In some species of fish, males contract and relax muscles which surround the gas-filled swimbladder at 100 Hz and up to 250 Hz to produce a mating call. Calcium (Ca2+), the switch for muscle contraction, is released from and pumped back into the sarcoplasmic reticuluum on each stimulus. The rapid contractions would seem to require a prodigious Ca2+ pumping rate. However the Ca2+ pumps are not very fast. Toadfish solve the Ca2+ problem in two ways: (1) Toadfish reduce the amount of Ca2+ released per stimulus and thus require less pumping. (2) Toadfish do not call continuously, they make 400 ms calls followed by a long 5-15 second intercall interval (i.e., 3-8% duty cycle calls). Toadfish possess a protein, parvalbumin (Parv), in very high concentrations which binds 70-80% of the Ca2+ released during a call. Parv then releases the Ca2+ slowly during the long intercall interval and it is pumped back at a modest rate. Another fish species, the midshipman, make a 100% duty cycle call and a single call can last 1 hour. Without the intercall interval to unload Ca2+, Parv cannot be useful. Accordingly, midshipman have only 1/7 of the Parv as toadfish. This leaves the problem: how can midshipman call? This research project will examine how much Ca2+ is released per stimulus, how the Ca2+ level changes during calling, and whether midshipman possess a means of performing mechanical work with little release and reuptake of Ca2+-utilizing a mechanism (asynchronous contraction) observed in insects, but never before seen in vertebrate muscle. The work will utilize innovative energetic analyses, high speed intracellular Ca2+ and high speed mechanics/video techniques (20,000 frames/s) developed by the collaborators. Toadfish and midshipman share neural mechanisms with birds and mammals and thus this work will improve our understanding of how vocal communication evolved. Also, extreme function usually involves extreme modifications, and thus studies of these extreme muscles will reveal new mechanisms that are not visible in normal muscle. This project will include mentoring underrepresented minority undergraduates through a REU program at the MBL in Woods Hole.
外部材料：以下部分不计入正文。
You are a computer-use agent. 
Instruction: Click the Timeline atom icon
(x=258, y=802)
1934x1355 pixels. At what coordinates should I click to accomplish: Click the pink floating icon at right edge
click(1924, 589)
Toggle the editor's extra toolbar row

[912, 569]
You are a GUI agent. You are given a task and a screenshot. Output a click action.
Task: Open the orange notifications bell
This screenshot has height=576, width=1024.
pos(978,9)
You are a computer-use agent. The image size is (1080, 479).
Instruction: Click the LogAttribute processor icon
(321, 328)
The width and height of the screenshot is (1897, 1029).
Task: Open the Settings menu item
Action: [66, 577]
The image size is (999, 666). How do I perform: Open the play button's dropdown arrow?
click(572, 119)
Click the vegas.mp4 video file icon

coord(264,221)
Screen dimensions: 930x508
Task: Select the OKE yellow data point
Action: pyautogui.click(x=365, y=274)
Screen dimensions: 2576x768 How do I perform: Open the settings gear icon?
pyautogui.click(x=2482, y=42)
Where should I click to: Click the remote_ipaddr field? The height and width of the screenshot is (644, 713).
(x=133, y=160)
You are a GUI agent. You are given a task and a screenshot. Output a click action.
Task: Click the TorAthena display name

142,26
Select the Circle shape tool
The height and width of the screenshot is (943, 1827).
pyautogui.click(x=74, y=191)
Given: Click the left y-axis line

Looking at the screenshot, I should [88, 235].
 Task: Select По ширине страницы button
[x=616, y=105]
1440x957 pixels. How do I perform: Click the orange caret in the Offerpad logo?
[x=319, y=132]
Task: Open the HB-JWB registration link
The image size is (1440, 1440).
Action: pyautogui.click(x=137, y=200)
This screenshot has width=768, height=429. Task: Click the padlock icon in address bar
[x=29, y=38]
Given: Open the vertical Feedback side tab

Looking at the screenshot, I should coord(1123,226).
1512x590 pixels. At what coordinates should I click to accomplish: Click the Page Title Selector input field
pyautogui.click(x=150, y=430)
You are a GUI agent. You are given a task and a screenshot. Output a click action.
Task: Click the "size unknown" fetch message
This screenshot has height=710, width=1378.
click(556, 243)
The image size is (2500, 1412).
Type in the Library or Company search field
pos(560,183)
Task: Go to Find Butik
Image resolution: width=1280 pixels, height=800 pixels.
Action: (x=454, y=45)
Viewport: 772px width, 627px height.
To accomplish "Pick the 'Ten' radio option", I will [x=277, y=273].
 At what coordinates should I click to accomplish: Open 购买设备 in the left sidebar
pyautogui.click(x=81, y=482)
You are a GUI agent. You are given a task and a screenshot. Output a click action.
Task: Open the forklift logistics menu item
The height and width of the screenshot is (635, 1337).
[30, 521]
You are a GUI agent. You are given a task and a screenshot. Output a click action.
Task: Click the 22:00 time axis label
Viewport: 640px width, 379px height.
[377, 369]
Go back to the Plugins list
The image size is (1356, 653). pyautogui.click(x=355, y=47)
In addition 1 or 2 undergraduate students from the PI's physiology and advanced muscle/biomechanics class will be given the opportunity to work on the project in Philadelphia and Woods Hole.

在一些种类的鱼中，雄性鱼以100赫兹到250赫兹的频率收缩和放松围绕充满气体的泳囊的肌肉，以产生交配叫声。钙(钙)，肌肉收缩的开关，在每次刺激时从肌浆网释放并泵回肌浆网。这种快速的收缩似乎需要惊人的钙泵速率。然而，钙离子泵的速度并不是很快。蟾鱼通过两种方式解决钙离子问题：(1)蟾鱼减少每个刺激物释放的钙离子，因此需要更少的抽水。(2)ToadFish不会连续呼叫，它们会发出400ms的呼叫，然后是较长的5-15秒呼叫间间隔(即3-8%的占空比呼叫)。蟾鱼体内有一种蛋白质，小白蛋白(Parv)，浓度很高，它能结合在一次叫声中释放的70%-80%的钙离子。然后，在漫长的呼叫间隔期间，PARV缓慢地释放钙离子，并以适度的速度将其泵回。另一种鱼类，海军学员，发出100%的值班呼叫，一次呼叫可以持续1个小时。如果没有呼叫间间隔来卸载钙离子，PARV就没有用处了。因此，海军学员只有1/7的Parv是蟾鱼。这就留下了一个问题：海军少校怎么打电话？这项研究项目将检测每个刺激释放多少钙，呼叫过程中钙水平如何变化，以及学员是否拥有一种执行机械工作的方法，几乎不释放和重新吸收钙-利用在昆虫中观察到的、但在脊椎动物肌肉中从未见过的一种机制(异步收缩)。这项工作将利用创新的能量分析、高速细胞内钙离子和高速力学/视频技术(20,000帧/S)。蟾鱼和学员与鸟类和哺乳动物分享神经机制，因此这项工作将提高我们对声音交流如何进化的理解。此外，极端功能通常包括极端的修改，因此对这些极端肌肉的研究将揭示正常肌肉中看不到的新机制。该项目将包括通过伍兹霍尔MBL的REU项目指导未被充分代表的少数族裔本科生。此外，来自PI生理学和高级肌肉/生物力学课程的1到2名本科生将有机会在费城和伍兹霍尔从事该项目。